我点头,这话到是实在,但我可没有想过他接下来的动作——
他竟然低身掰开我的双腿,我震惊地想要推开他,蕾丝底裤已经让他一手撕开,没有了遮挡物,底下凉飕飕的,让我乱没有安全感,就像是人的脸皮给剥下来一样,剥得我露出红艳艳的内里,那里还红肿,一碰都疼。
“廖沉炜!”我失守了,自然是大吼出声,愤怒的大吼出声。
可这个根本没有用,我的双手让他用领带绑住,双腿更是被他分得开开,整个人都在床里,像是献给他的祭品,怎么也逃不出他的手心。
作者有话要说:傲娇党定制已经开了,有没有要买的哦,有的请从速哦,其实我开的时候我有点怕,怕到时没有10本,开不了,丢脸哇,果然,等了一天都没一个人征订呀,我就是个二货呀
☆、008试用报告
“叫什么,深更半夜,你想把所有的人都吵醒吗?”廖沉炜几乎就站在我双腿间,眼神有点不耐烦,手里拿着个药膏,“连澄碰你时就不知道要叫了,现在就给你上个药,你用得着像是被强/奸一样?”
看着他挤出透明的膏状药膏在指腹,我不由反醒起自己的行为是不是太出格了?“你把我绑成这样子,落在谁身上都会觉得不靠谱吧?”我还是没让他牵着鼻子走,把我绑成跟个受虐的模样,任谁都不会相信这仅仅就为了上药吧。
“这还不是怕你反感。”他回答的理所当然,动作极度缓慢地拨开我那里。
刚才还不怎么觉得,现在让他一碰,我觉得那里真疼,敏感地察觉到他指腹轻柔弄过,火辣辣的疼痛被沁凉的感觉所覆盖,仿佛那疼痛消失了点,不再那么难受。
他的手指,跟蛇信子一般,往里探入,我差点坐起身想将他推开,双手双脚都让他缚住,想动一下都是困难,落在他手里,我恐怕只能自求多福。

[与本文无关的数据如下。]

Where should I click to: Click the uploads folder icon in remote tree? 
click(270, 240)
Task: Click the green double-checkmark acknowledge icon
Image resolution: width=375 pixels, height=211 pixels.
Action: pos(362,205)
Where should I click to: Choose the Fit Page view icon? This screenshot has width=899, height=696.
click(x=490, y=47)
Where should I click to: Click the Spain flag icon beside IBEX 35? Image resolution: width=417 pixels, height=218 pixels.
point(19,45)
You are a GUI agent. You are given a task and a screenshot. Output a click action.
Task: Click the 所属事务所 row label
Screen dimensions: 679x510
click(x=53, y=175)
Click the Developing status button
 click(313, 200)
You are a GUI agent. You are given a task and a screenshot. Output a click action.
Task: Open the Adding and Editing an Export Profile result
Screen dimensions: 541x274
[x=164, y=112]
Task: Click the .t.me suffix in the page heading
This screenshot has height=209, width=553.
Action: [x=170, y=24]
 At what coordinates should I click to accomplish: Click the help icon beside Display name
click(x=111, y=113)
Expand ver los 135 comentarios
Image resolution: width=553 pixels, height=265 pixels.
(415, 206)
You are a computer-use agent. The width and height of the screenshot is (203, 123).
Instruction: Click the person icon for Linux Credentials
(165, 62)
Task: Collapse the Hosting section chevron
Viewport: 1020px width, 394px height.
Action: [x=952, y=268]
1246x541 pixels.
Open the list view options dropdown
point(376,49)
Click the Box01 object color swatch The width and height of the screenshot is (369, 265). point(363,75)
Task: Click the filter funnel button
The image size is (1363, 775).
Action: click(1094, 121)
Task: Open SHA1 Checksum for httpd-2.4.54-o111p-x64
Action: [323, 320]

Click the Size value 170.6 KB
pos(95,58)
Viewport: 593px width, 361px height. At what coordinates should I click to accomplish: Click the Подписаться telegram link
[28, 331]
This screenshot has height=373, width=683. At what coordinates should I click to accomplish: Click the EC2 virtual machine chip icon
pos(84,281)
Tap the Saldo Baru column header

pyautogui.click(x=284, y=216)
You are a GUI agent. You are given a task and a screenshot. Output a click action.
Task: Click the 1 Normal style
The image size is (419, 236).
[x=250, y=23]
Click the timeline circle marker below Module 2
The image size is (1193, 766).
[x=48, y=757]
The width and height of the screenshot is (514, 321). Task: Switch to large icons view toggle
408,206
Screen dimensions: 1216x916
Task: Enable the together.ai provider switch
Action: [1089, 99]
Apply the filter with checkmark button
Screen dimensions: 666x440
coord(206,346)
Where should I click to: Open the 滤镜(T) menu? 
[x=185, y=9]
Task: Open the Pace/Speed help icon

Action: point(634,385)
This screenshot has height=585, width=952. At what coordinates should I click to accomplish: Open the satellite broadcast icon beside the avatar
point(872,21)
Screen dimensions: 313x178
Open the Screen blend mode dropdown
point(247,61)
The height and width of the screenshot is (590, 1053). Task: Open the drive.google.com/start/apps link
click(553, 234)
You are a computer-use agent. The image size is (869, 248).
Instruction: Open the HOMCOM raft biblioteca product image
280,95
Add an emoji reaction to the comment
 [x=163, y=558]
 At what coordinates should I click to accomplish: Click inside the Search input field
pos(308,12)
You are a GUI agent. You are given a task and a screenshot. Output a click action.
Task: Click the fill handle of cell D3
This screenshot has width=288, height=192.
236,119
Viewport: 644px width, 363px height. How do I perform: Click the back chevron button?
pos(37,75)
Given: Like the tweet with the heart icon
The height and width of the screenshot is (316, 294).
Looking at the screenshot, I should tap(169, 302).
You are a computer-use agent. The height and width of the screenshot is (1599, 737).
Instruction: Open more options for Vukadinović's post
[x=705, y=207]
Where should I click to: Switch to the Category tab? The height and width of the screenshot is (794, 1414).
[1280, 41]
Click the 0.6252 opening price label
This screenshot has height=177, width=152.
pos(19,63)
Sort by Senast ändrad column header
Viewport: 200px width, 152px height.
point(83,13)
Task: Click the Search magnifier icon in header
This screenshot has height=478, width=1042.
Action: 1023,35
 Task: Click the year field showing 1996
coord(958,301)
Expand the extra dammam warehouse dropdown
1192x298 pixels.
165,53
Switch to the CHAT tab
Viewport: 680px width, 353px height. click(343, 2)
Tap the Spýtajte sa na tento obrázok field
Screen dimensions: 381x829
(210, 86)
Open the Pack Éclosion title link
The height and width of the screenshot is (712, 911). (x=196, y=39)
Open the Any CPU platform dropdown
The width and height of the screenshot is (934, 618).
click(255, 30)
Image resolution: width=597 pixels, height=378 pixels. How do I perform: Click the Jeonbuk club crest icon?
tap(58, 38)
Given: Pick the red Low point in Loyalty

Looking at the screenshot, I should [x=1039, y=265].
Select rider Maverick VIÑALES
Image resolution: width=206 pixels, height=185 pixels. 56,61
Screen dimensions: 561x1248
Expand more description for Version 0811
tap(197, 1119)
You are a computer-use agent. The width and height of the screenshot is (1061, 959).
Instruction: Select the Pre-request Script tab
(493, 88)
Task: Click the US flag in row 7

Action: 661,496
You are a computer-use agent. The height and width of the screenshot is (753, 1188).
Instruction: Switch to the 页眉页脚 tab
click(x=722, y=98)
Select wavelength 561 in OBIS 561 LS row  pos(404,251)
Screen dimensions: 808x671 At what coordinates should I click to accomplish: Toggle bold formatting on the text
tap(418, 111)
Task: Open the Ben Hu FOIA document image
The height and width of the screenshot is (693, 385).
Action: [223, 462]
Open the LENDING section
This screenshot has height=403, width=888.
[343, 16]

我敢肯定这个人的脑回路绝对不跟我一样,至少我真弄不明白,他要是好心把药膏给我,让我自己上药,那敢情有多好,他偏就不给,把我吓个半死,却说是来上药的,还怪我大惊小怪。
“别、别——”
我正要反唇相讥,手指的进入,让我下意识地排斥这个不属于我的东西,声音弱得很,像是被他击倒了,竟是求饶般的出声。
谁知道他是打定了用这种方式为我上药,还是想借着那啥的,我都忍不住哆嗦了,身体自然的反应,瞒不了任何人。
我甚至能感觉到他灼热的目光落在我那里,他的手指在其中搅弄,我忍不住抬起头,视线所及之处只能看到他的手,看不到他手指的动作,只能凭感觉。
那里被细心地拨开,他的指腹带上沁凉之意朝我靠近,往里推入,周边的内壁都让他用脂腹轻轻抚过,那种轻柔的动作,让我恍然般升起一种感觉,仿佛我就他最珍惜的人。
“别、别——”
轻柔慢弄,我受不住了,比起连澄的强攻硬娶,他的温柔更让我受不住,浑身一紧,竟是涌出水来,更令我震惊的是我脸红了,不是我看见自己脸红了,我的眼睛没长在对面,看不到自己脸红,脸一红就烫了。
“别什么?”
廖沉炜的声音有点低沉,手指还留在那里,强迫我分开来接受他的“好意”,瞳孔微红,透着被情/欲薰染的红色。
他问我。
我正抬起腰,想将自己抽离,没想到这就是天底下最错误的决定,明摆着把自己送到他的嘴边,他被情/欲染红的眼睛有了一丝放松的笑意。
“廖沉炜,你放开我——”
我忍不住放低声音,才从男人的床,下来没多久,我还真没有打算在就这样他的床,近他的身,睡他的人,真是没有,我敢发誓。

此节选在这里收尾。